Source information:
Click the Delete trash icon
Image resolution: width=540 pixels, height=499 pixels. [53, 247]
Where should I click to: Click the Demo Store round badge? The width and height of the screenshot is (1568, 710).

---

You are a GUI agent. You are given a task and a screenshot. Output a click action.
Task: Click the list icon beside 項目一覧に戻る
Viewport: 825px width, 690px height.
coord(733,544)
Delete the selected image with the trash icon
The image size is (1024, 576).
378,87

Your instructions: Only lines holding the word "screenshot" are wanted; list them all from the material.

Completed exercise:
Where should I click to: Click the Demo Store round badge? The width and height of the screenshot is (1568, 710).
You are a GUI agent. You are given a task and a screenshot. Output a click action.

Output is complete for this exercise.